Most of the risks reduce the higher the diver ascends, which is why at 18 metres, after five and a half hours of Gabr's ascent, stress levels on the boat plummeted and everyone seemed to relax.
The precise dive plan was the brainchild of Gabr’s deep support divers Sam Helmy and Jaime Brown of H2O Divers Dahab diving centre.
It took them a long period of continuous adjustments spanning six months to finalise it, setting down the exact gas mixes and durations Gabr would be inhaling and working out the complex logistics of getting 15 support divers into the water at varying times.
“It was almost a full time job,” said Helmy, technical diving manager and part-owner of H2O Divers as he oversaw the plan being executed.
“We did over 20 training dives. We tried to be as ready as we could,” Helmy said as Gabr was still in the water.
The support divers were swamped with tasks; setting out the pyramid-shaped buoy that would carry the rope Gabr descended with; towing out the decompression ladder, which Gabr held on to while doing his longest decompression stops at and above 30 metres; bringing down the tanks Gabr used during his ascent; assisting him out of and into equipment; and even bringing him food and water.
The long dive time necessitated Gabr eat and drink to stay nourished.

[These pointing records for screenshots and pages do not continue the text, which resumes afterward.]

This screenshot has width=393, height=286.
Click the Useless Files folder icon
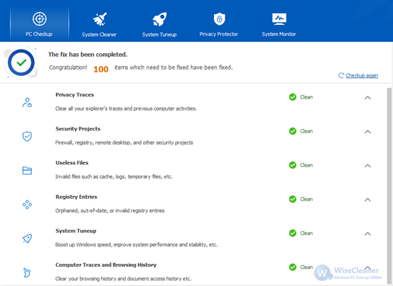[x=27, y=170]
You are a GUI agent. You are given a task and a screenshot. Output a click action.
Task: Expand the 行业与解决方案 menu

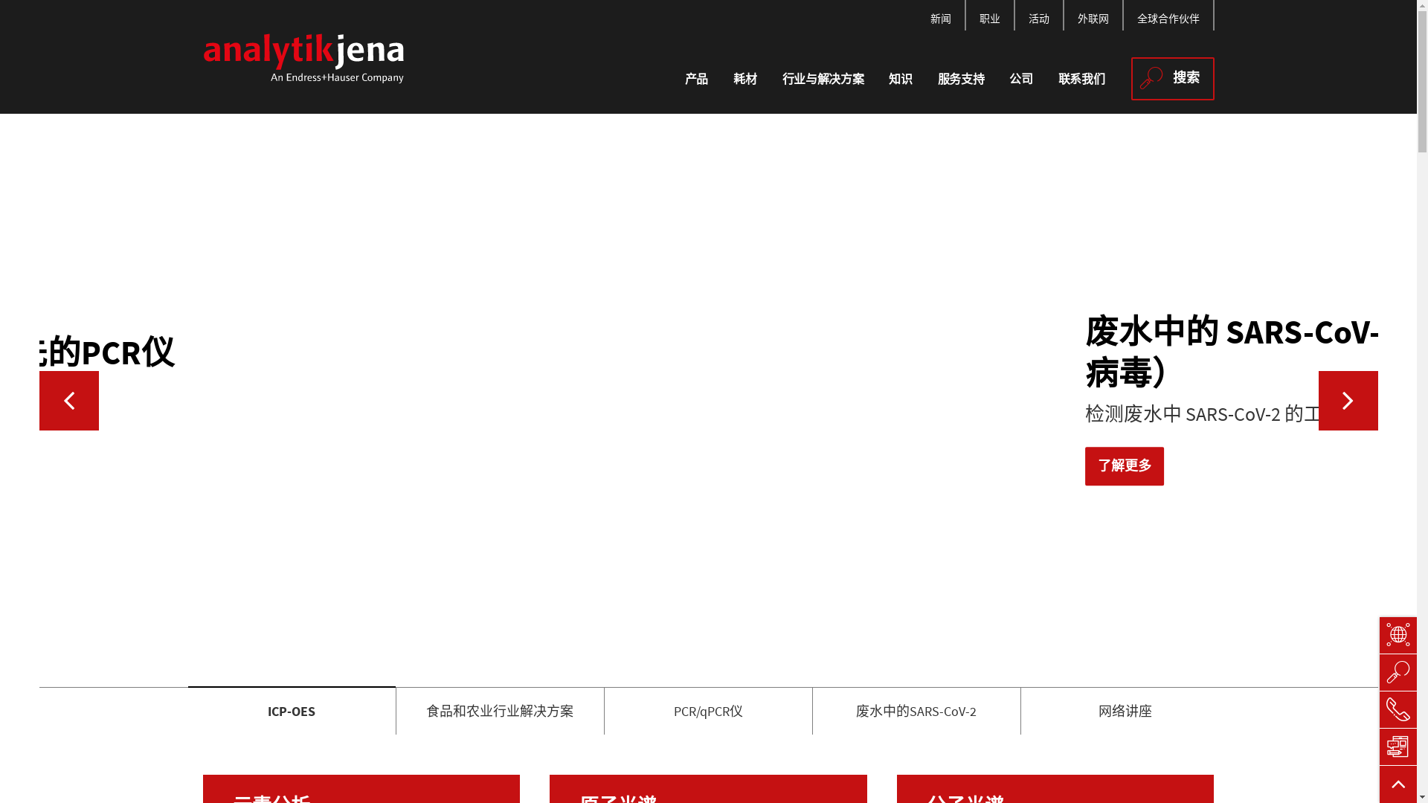pos(823,79)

He ate “too much” baby food, he later said.
Support diver Frank Vahrenhorst, who constructed the pyramid-buoy and was responsible for the decompression ladder, likened the team to Nasa, and Gabr to Neil Armstrong, walking uncharted territory.

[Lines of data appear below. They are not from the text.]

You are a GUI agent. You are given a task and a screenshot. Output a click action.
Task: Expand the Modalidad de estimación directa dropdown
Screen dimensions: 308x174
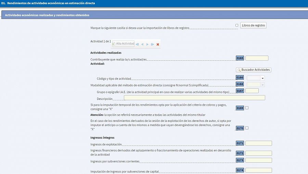click(262, 85)
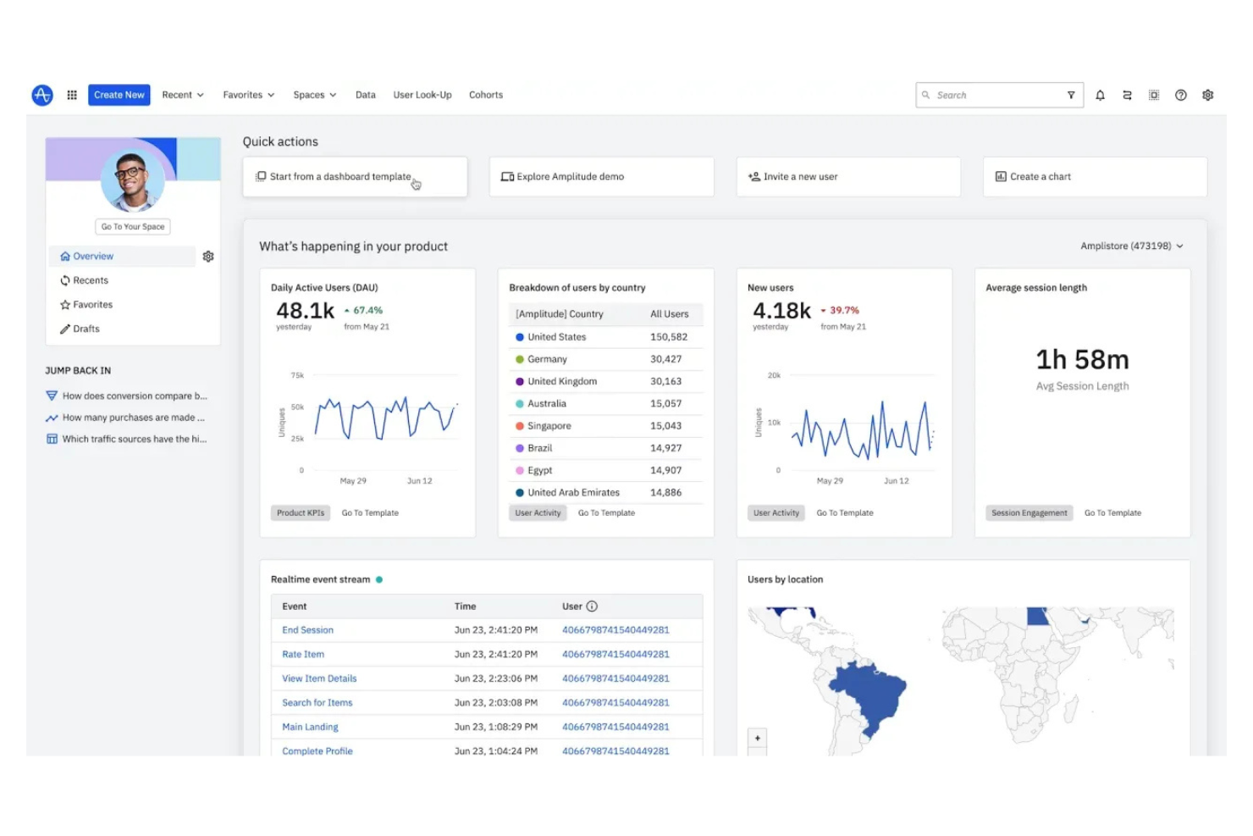Image resolution: width=1253 pixels, height=836 pixels.
Task: Select the Product KPIs tag
Action: click(301, 512)
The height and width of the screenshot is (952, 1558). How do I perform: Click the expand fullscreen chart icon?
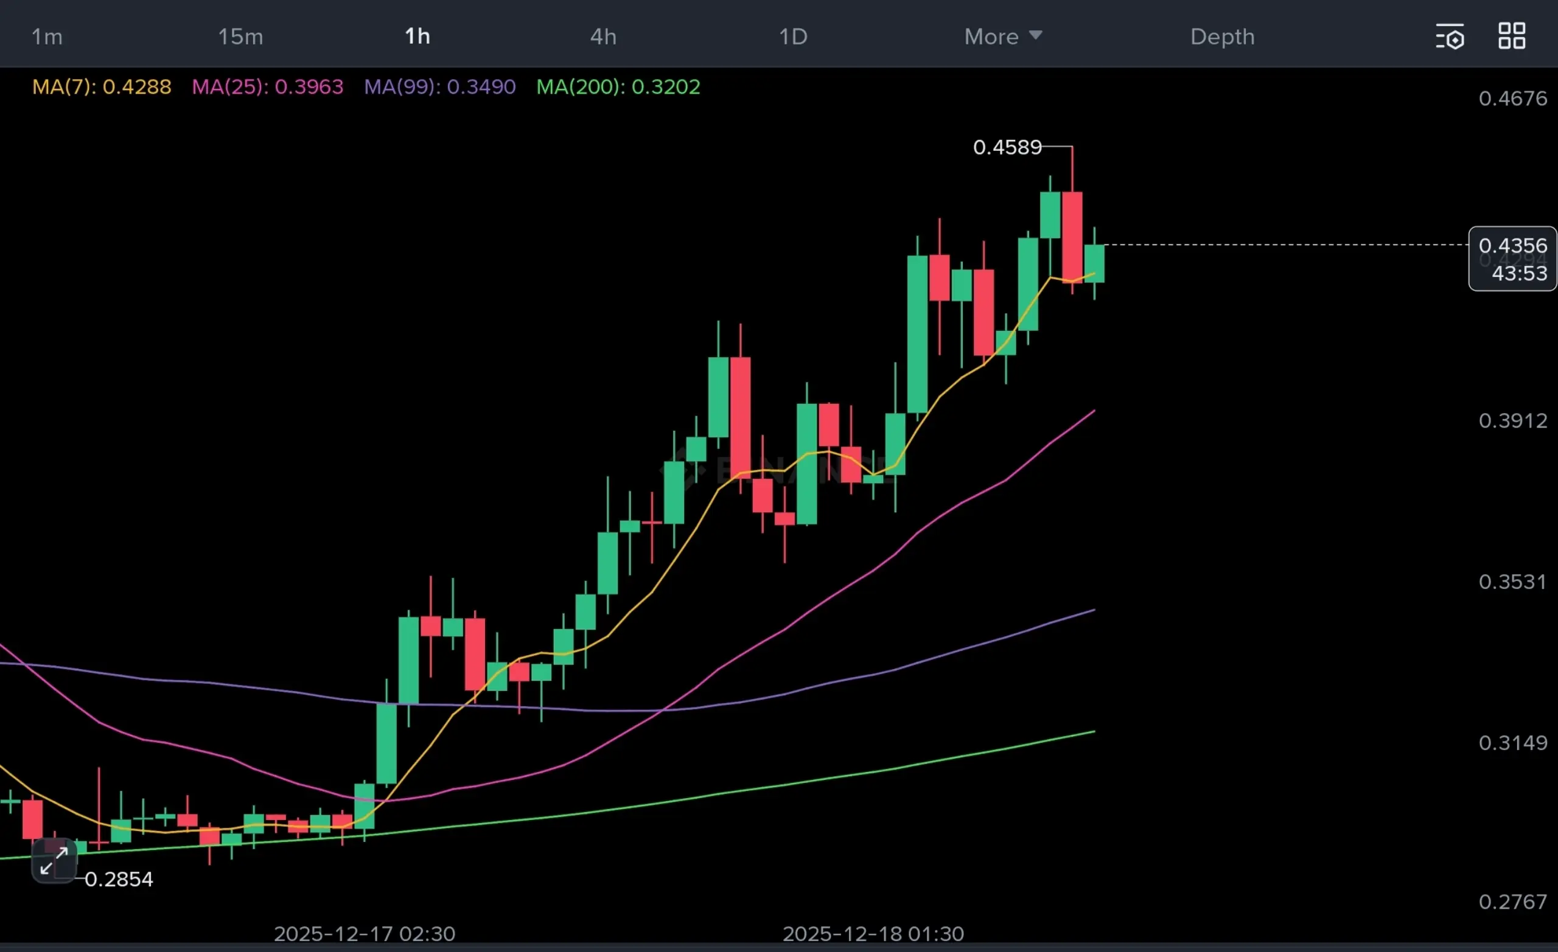pos(54,860)
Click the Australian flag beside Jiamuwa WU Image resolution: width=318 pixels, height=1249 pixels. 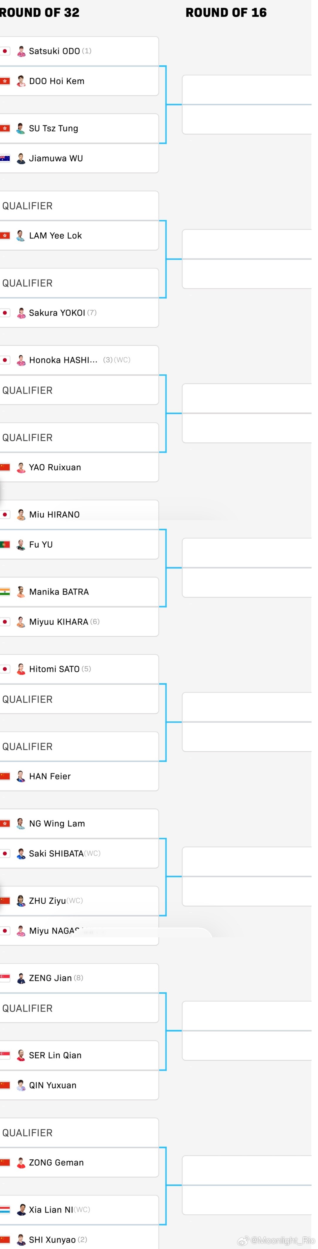[5, 158]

With the exception of a few hiccups, including a boat malfunction and high winds at the beginning and end of the day that prevented two boats from being tied together, the temper of those managing these daunting tasks was upbeat throughout.
The release of a slate to the surface by Browne at noon with a message that Gabr had reached a historic 335 metres set applause ringing.

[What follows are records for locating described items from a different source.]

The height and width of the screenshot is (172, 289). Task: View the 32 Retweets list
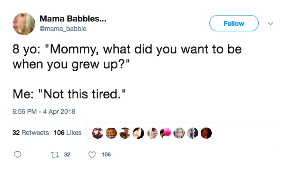pyautogui.click(x=31, y=133)
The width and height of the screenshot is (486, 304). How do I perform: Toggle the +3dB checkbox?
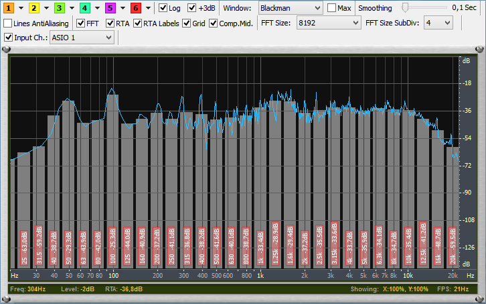192,8
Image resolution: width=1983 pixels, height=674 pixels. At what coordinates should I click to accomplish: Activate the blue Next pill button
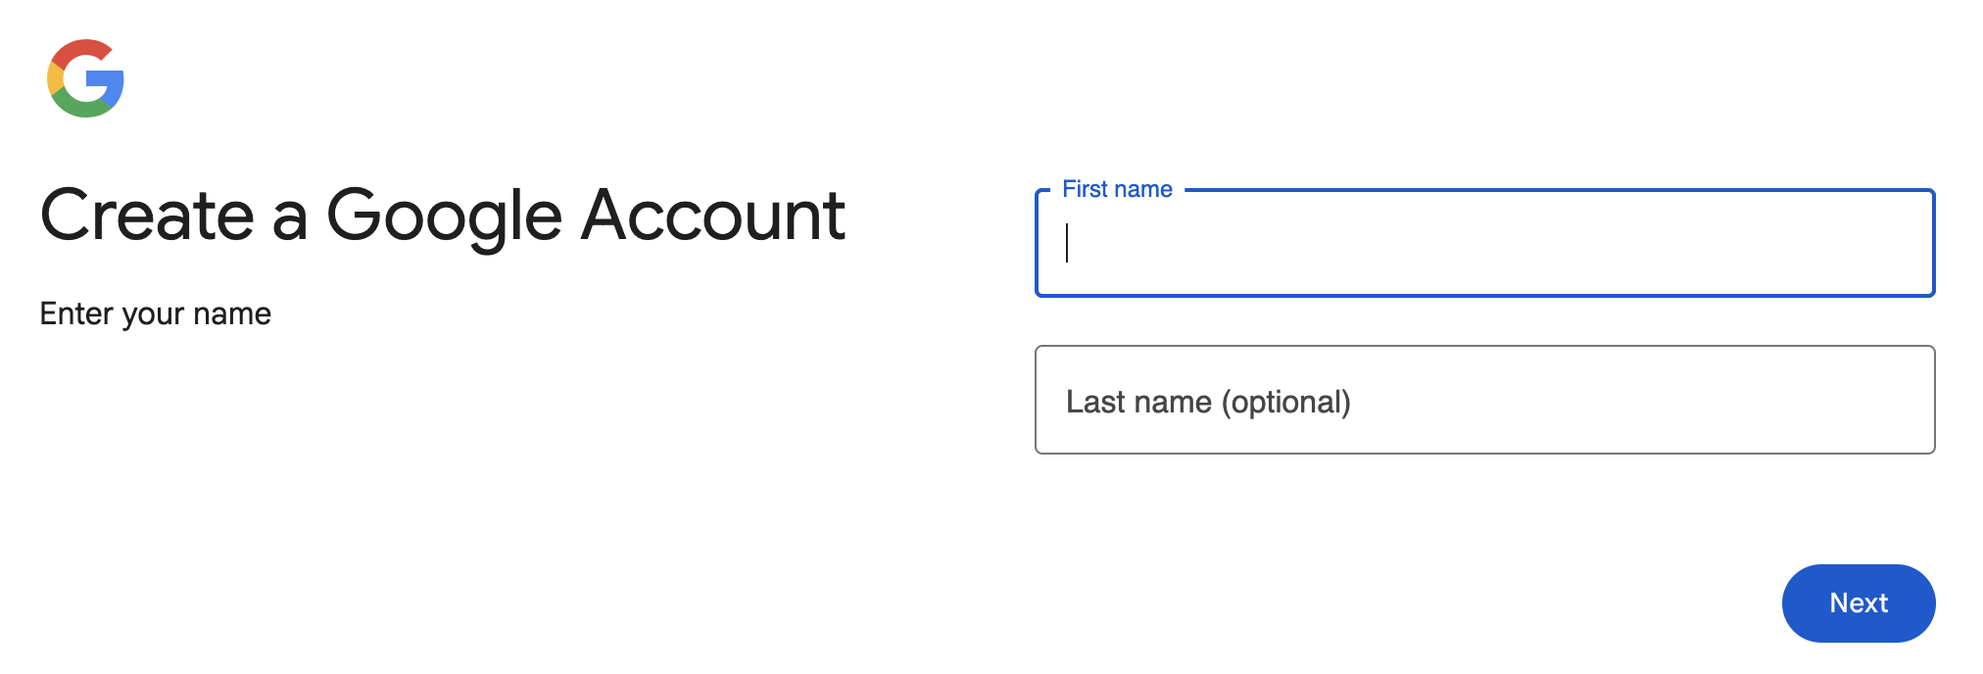tap(1858, 603)
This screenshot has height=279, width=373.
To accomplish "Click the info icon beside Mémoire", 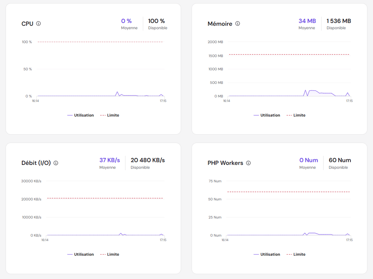I will tap(237, 24).
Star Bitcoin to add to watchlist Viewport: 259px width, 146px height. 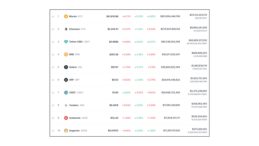[53, 16]
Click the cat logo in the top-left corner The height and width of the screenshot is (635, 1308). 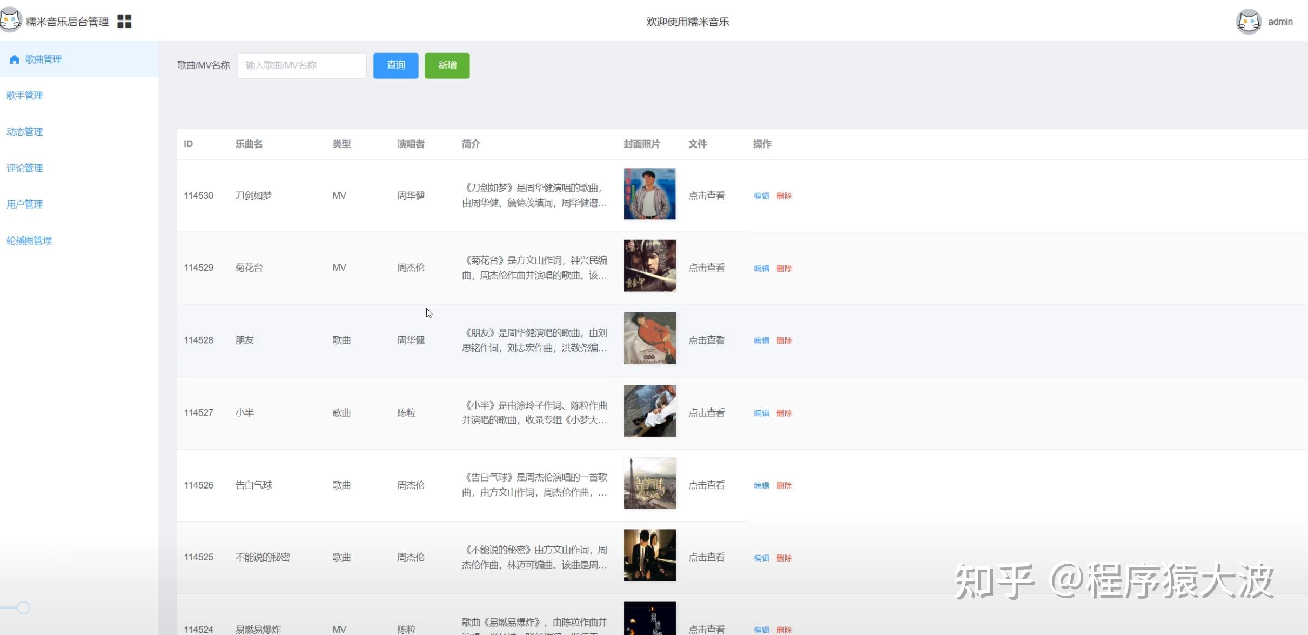pyautogui.click(x=10, y=21)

Although the tag read 335 metres, Gabr’s record is recorded as 332.5 metres, because of a slight bend in the line measuring the depth of the dive. After that, it was smooth sailing, so much so that an oceanic white tip shark cruising around the yacht for hours was a cause for celebration, although admittedly it was only a baby. Gabr later said the shark kept him entertained during the long periods of decompression.
After Gabr exited the water safely, changed, and addressed everyone on board, the boat’s return to the jetty was welcomed by fireworks and a constant stream of boat horns from the shore. The pier was loaded with people welcoming his return, chanting “long live Egypt.”
In an emotional moment, Gabr lifted up his son and kissed him.
“It was bewildering to me, how Ahmed was able to come out on the deck and stand up. This is the most hardcore diver I’ve ever seen,” Wilson told Ahram Online, saying the day was the biggest emotional rollercoaster of her life.
She revealed the difficult conditions Gabr and the support divers had to deal with that were not apparent to the observers on deck.
“There was a strong current, two of our deep divers, Jaime Browne and Jenny Lord, almost ran out of air, but we all pulled through,” she said as she sat in H2O Divers on Friday, looking out peacefully at the sea.
Wilson also said the current made the divers flutter like flags on a pole on a windy day.
“We have a very strong team ethic. It allowed us to perform well in the adverse weather conditions,” said support diver Dom Gibbings.
“Being able to walk off the boat the way he had done, what an amazingly resilient man Ahmed is,” he added.
Gabr looked fresh and energetic on Friday afternoon as he attended a press conference on the world record.
“One of my motivations was to put Egypt on the map, to show that Egyptians and Arabs can do such things,” he said.
Summing up the wisdom he gained from the experience, Gabr commented: “Don’t wait for someone else to open the door for you, it’s your decision. You can do whatever it is people say you can’t do.”